ZGP is also obligated to make special distributions to the ZGP Founder Members in an aggregate amount equal to the undistributed eligible accounts as amounts attributable to such undistributed eligible accounts are received by the Company.

 

Holders of unvested Class B Units are not entitled to receive any distributions with respect to such Class B Units until they are vested.

 

Other than tax distributions and the special distributions to the ZGP Founder Members, other distributions are made at our sole discretion, in our capacity as managing member of ZGP.

 

Company Expenses

 

ZGP pays all costs, fees and expenses incurred by us in connection with the Investment Agreement and the related transaction documents or in connection with serving as managing member of ZGP. These expenses include costs of our securities offerings, compensation to our board of directors, costs of complying with our SEC filing obligations, litigation costs and accounting and legal fees.

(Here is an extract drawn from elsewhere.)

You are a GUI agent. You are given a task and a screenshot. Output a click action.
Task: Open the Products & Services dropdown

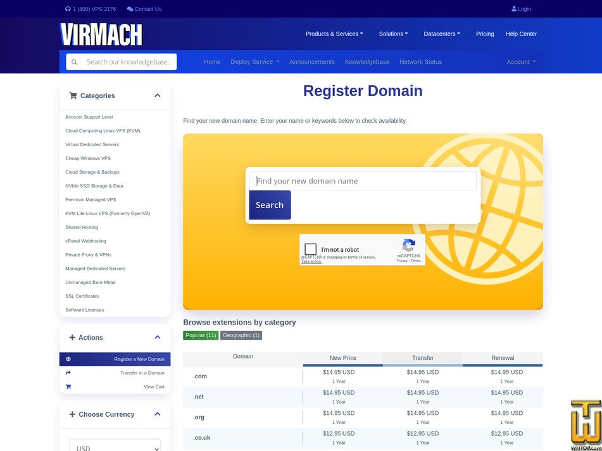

These expenses do not include our income or franchise tax obligations, other than Delaware franchise taxes or our payment obligations under the Tax Receivable Agreement.

 

Transfers of Units

 

So long as the Founder Member Ownership Threshold is met, we cannot directly or indirectly transfer any Units without the prior written consent of the Founder Member Representative (as described under “— Founder Member Representative”), excluding transfers to a controlled affiliate, a change of control event and other specified exceptions.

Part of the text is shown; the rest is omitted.